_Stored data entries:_
*** Block opens ***

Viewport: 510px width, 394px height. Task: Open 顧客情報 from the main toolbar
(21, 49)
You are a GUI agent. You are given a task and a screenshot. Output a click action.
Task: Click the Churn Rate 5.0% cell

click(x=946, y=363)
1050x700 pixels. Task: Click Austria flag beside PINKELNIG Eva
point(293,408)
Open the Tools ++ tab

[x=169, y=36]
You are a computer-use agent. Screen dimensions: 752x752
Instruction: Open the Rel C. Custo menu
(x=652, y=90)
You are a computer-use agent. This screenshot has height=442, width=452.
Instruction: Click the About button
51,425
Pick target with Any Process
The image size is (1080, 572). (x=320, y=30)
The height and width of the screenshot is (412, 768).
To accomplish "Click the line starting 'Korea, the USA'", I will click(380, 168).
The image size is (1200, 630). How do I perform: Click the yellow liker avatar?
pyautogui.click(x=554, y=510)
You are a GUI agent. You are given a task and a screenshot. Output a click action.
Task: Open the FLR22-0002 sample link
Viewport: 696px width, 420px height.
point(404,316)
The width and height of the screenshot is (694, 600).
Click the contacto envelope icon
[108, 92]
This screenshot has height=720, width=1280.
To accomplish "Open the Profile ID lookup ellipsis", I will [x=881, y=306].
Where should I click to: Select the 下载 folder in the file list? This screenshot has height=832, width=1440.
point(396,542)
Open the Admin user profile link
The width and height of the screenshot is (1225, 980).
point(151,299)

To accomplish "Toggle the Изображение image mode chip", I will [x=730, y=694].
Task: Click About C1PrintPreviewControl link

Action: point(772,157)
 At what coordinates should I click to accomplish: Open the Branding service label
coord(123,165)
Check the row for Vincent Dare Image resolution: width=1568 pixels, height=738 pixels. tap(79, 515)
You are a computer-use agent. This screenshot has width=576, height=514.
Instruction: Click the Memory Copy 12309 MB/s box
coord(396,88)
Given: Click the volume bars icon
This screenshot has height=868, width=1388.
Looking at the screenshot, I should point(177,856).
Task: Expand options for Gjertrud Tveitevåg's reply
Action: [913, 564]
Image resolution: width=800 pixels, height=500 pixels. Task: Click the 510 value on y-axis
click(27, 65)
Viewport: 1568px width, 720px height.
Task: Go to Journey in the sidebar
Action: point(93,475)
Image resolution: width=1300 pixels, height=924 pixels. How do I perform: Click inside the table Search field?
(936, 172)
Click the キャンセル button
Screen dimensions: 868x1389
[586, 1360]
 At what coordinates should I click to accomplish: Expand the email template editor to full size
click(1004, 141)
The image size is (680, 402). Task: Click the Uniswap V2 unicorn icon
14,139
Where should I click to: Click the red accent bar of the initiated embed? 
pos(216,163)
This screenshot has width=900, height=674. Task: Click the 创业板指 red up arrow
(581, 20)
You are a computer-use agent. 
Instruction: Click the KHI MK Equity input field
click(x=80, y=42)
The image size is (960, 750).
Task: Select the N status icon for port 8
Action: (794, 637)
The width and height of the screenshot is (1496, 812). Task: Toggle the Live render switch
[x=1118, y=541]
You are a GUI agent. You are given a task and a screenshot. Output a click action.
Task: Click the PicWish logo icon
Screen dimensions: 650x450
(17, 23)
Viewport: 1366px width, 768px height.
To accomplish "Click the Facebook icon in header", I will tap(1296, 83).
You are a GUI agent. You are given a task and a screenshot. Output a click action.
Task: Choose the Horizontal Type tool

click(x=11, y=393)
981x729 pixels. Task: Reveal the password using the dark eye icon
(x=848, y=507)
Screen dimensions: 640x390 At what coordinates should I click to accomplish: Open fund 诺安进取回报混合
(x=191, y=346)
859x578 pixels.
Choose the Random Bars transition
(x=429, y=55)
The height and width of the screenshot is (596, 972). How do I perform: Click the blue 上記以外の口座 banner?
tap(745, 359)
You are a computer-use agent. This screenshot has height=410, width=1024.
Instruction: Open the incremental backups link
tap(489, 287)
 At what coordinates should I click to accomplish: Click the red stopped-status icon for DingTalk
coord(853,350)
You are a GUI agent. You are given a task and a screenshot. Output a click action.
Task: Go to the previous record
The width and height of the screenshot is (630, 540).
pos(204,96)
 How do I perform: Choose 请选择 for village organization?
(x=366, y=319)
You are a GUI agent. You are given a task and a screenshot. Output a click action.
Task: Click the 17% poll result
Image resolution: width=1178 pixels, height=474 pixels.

*** Block closes ***

_Assignment:_ Copy out each record exactly as given, omitting none.

_Output below:_
Viewport: 510px width, 394px height. Task: Open 顧客情報 from the main toolbar
(21, 49)
You are a GUI agent. You are given a task and a screenshot. Output a click action.
Task: Click the Churn Rate 5.0% cell

click(x=946, y=363)
1050x700 pixels. Task: Click Austria flag beside PINKELNIG Eva
point(293,408)
Open the Tools ++ tab

[x=169, y=36]
You are a computer-use agent. Screen dimensions: 752x752
Instruction: Open the Rel C. Custo menu
(x=652, y=90)
You are a computer-use agent. This screenshot has height=442, width=452.
Instruction: Click the About button
51,425
Pick target with Any Process
The image size is (1080, 572). (x=320, y=30)
The height and width of the screenshot is (412, 768).
To accomplish "Click the line starting 'Korea, the USA'", I will click(380, 168).
The image size is (1200, 630). How do I perform: Click the yellow liker avatar?
pyautogui.click(x=554, y=510)
You are a GUI agent. You are given a task and a screenshot. Output a click action.
Task: Open the FLR22-0002 sample link
Viewport: 696px width, 420px height.
point(404,316)
The width and height of the screenshot is (694, 600).
Click the contacto envelope icon
[108, 92]
This screenshot has height=720, width=1280.
To accomplish "Open the Profile ID lookup ellipsis", I will [x=881, y=306].
Where should I click to: Select the 下载 folder in the file list? This screenshot has height=832, width=1440.
point(396,542)
Open the Admin user profile link
The width and height of the screenshot is (1225, 980).
point(151,299)

To accomplish "Toggle the Изображение image mode chip", I will [x=730, y=694].
Task: Click About C1PrintPreviewControl link

Action: point(772,157)
 At what coordinates should I click to accomplish: Open the Branding service label
coord(123,165)
Check the row for Vincent Dare Image resolution: width=1568 pixels, height=738 pixels. tap(79, 515)
You are a computer-use agent. This screenshot has width=576, height=514.
Instruction: Click the Memory Copy 12309 MB/s box
coord(396,88)
Given: Click the volume bars icon
This screenshot has height=868, width=1388.
Looking at the screenshot, I should point(177,856).
Task: Expand options for Gjertrud Tveitevåg's reply
Action: [913, 564]
Image resolution: width=800 pixels, height=500 pixels. Task: Click the 510 value on y-axis
click(27, 65)
Viewport: 1568px width, 720px height.
Task: Go to Journey in the sidebar
Action: point(93,475)
Image resolution: width=1300 pixels, height=924 pixels. How do I perform: Click inside the table Search field?
(936, 172)
Click the キャンセル button
Screen dimensions: 868x1389
[586, 1360]
 At what coordinates should I click to accomplish: Expand the email template editor to full size
click(1004, 141)
The image size is (680, 402). Task: Click the Uniswap V2 unicorn icon
14,139
Where should I click to: Click the red accent bar of the initiated embed? 
pos(216,163)
This screenshot has width=900, height=674. Task: Click the 创业板指 red up arrow
(581, 20)
You are a computer-use agent. 
Instruction: Click the KHI MK Equity input field
click(x=80, y=42)
The image size is (960, 750).
Task: Select the N status icon for port 8
Action: (794, 637)
The width and height of the screenshot is (1496, 812). Task: Toggle the Live render switch
[x=1118, y=541]
You are a GUI agent. You are given a task and a screenshot. Output a click action.
Task: Click the PicWish logo icon
Screen dimensions: 650x450
(17, 23)
Viewport: 1366px width, 768px height.
To accomplish "Click the Facebook icon in header", I will tap(1296, 83).
You are a GUI agent. You are given a task and a screenshot. Output a click action.
Task: Choose the Horizontal Type tool

click(x=11, y=393)
981x729 pixels. Task: Reveal the password using the dark eye icon
(x=848, y=507)
Screen dimensions: 640x390 At what coordinates should I click to accomplish: Open fund 诺安进取回报混合
(x=191, y=346)
859x578 pixels.
Choose the Random Bars transition
(x=429, y=55)
The height and width of the screenshot is (596, 972). How do I perform: Click the blue 上記以外の口座 banner?
tap(745, 359)
You are a computer-use agent. This screenshot has height=410, width=1024.
Instruction: Open the incremental backups link
tap(489, 287)
 At what coordinates should I click to accomplish: Click the red stopped-status icon for DingTalk
coord(853,350)
You are a GUI agent. You are given a task and a screenshot. Output a click action.
Task: Go to the previous record
The width and height of the screenshot is (630, 540).
pos(204,96)
 How do I perform: Choose 请选择 for village organization?
(x=366, y=319)
You are a GUI agent. You are given a task and a screenshot. Output a click action.
Task: Click the 17% poll result
Image resolution: width=1178 pixels, height=474 pixels.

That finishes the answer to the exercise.